During the last foss-gbg meeting I tried filming the entire event. The idea is to produce videos of each talk and publish them on YouTube. Since I’m lazy, I simply put up a camera on a tripod and recorder the whole event, some 3h and 16 minutes and a few seconds. A few seconds that would cause me quite some pain, it turns out.
All started with me realizing that I can hear the humming sound of the AC system in the video. No problem, simply use ffmpeg to separate the audio from the video and use the noise reduction filter in Audacity. However, when putting it all together I recognized a sound sync drift (after 6h+ of rendering videos, that is).
ffprobe told me that the video is 03:16:07.58 long, while the extracted audio is 03:16:04.03. This means that the video of the last speaker drifts more than 3s – unwatchable. So, googling for a solution, I realized that I will have to try to stretch the audio to the same duration as the video. Audacity has a tempo effect to do this, but I could not get the UI to accept my very small adjustment in tempo (or my insane number of seconds in the clip). Instead, I had to turn to ffmpeg and the atempo filter.

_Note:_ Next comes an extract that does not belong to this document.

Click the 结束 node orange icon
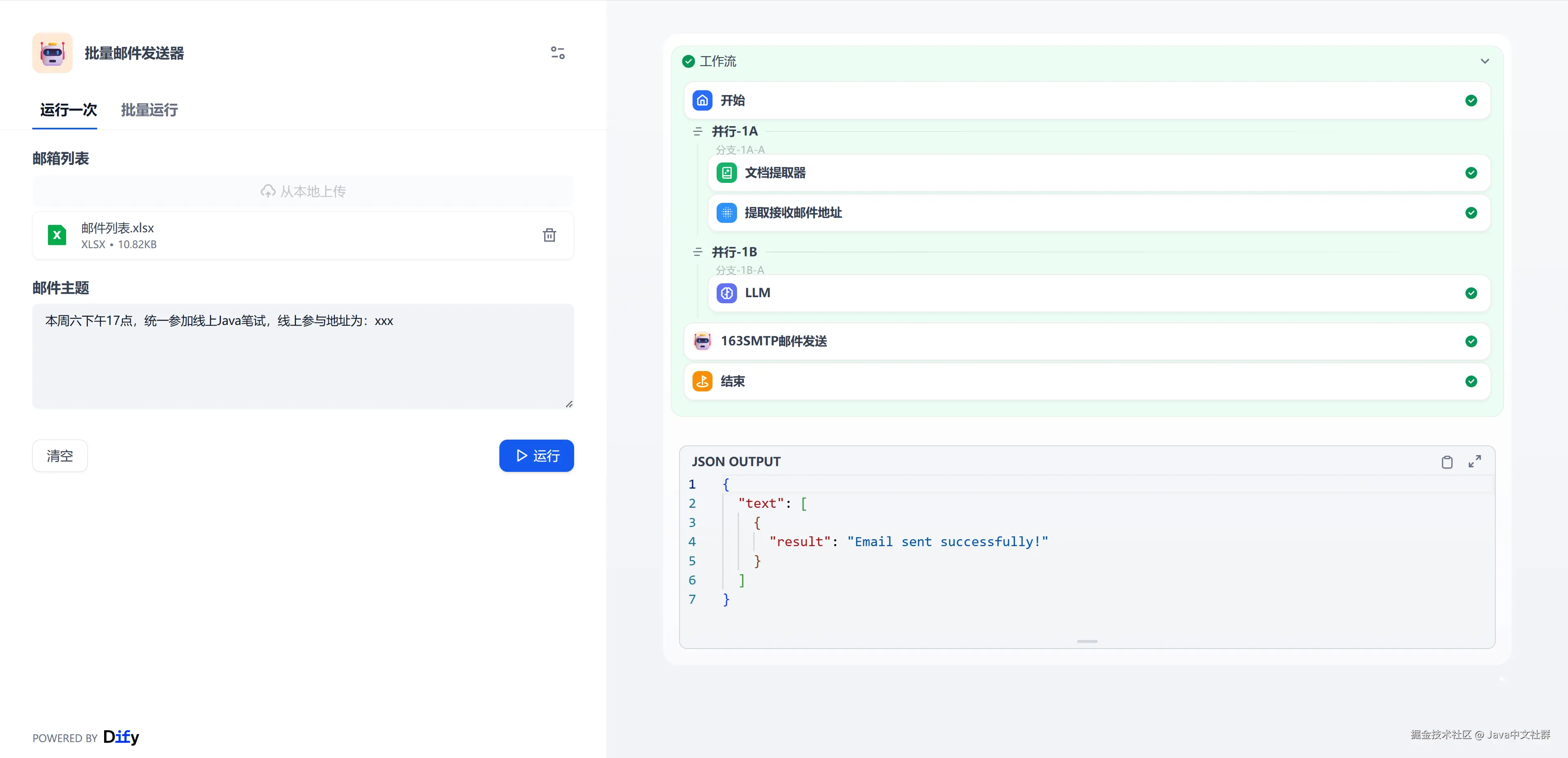Image resolution: width=1568 pixels, height=758 pixels. [x=702, y=381]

ffmpeg -i filtered.ac3 -filter:a "atempo=0.9996983236995207" -vn slower.ac3
This resulted in an audio clip of the correct length. (By the way, the factor is the difference in length of the audio and video).
Back to kdenlive – I imported the video clip, put it on the time line, separated the audio and video (just a right click away), ungrouped them, removed the audio, added the filtered, slowed down audio, grouped it with the video and everything seems nice. I about 1h43 I will know when the first clip has been properly rendered :-)

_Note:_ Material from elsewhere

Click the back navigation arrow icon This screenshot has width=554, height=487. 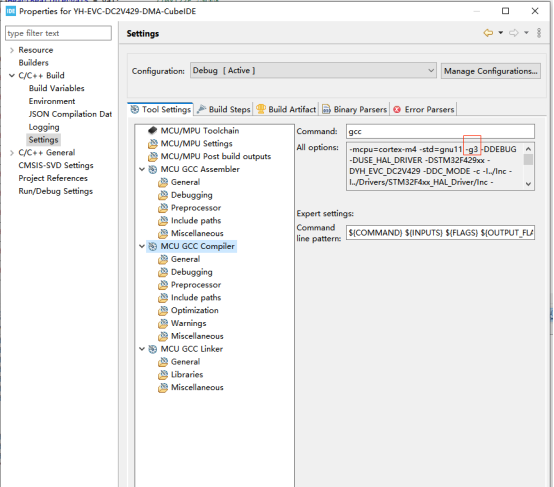point(488,33)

11 thoughts on “kdenlive, audacity and lessons in audio sync”
Dammit. I love so many things about Kdenlive and FFMPEG, but I’ve been getting this exact error with audio from a video shrinking for about 10 years now, to the point that I just stopped using Kdenlive. Now, with all of the recent refactoring, I’m hoping that some of the long time bugs will finally get sorted (yeah, I was submitting bug reports), but it still drives me crazy to hear that the exact same thing is still happening after all this time.
ANyway, I hope you filed a bug report with all relevant projects. Thanks and good luck.

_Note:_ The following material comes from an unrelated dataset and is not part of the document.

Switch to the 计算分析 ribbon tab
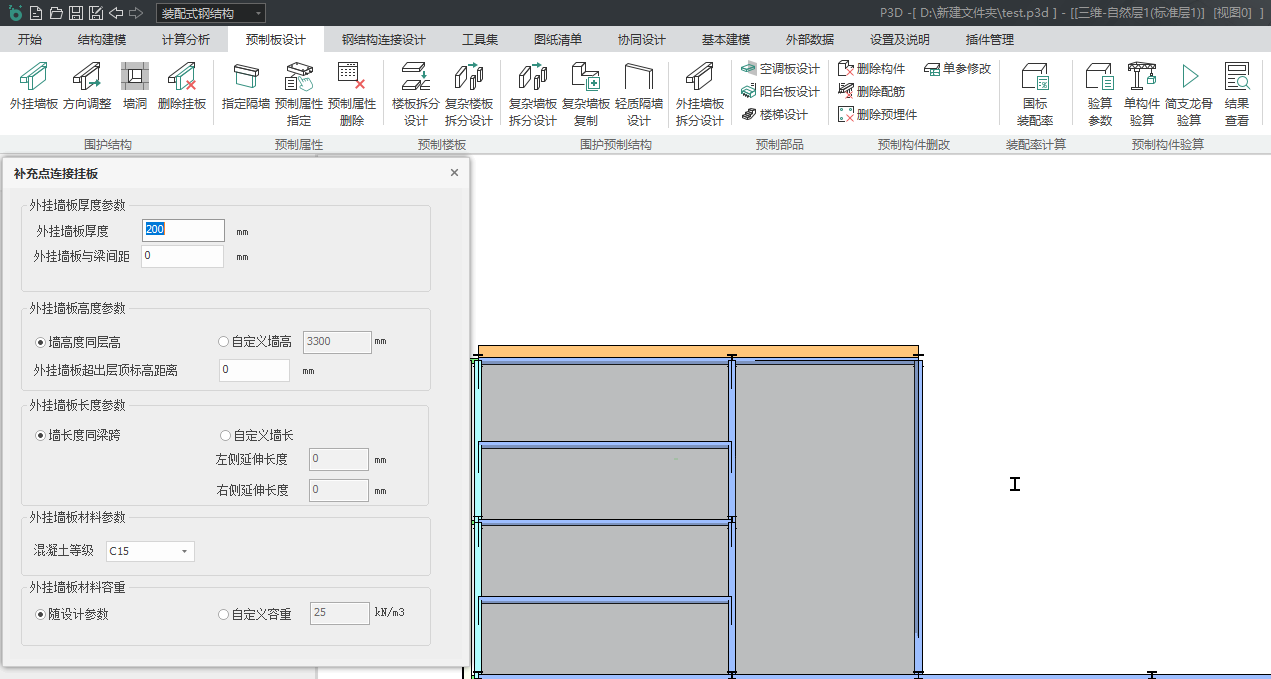The width and height of the screenshot is (1271, 679). [186, 40]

TBH, this is more of an ffmpeg issue. When I look at the files it seems that the audio is too short (merged.ac3) when extracted from the original (merged.mts). The filter does not seem to affect this either (filtered.ac3).
$ ffprobe merged.mts
Input #0, mpegts, from 'merged.mts':
Duration: 03:16:07.58, start: 1.440000, bitrate: 17590 kb/s
$ ffprobe merged.ac3
Input #0, ac3, from 'merged.ac3':
Duration: 03:16:04.09, start: 0.000000, bitrate: 255 kb/s
$ ffprobe filtered.ac3
Input #0, ac3, from 'filtered.ac3':
Duration: 03:16:04.03, start: 0.000000, bitrate: 192 kb/s
I’m not sure if this could be due to me merging a bunch of mts files (as the camera uses FAT internally, i.e. it has a 4GB file size limit).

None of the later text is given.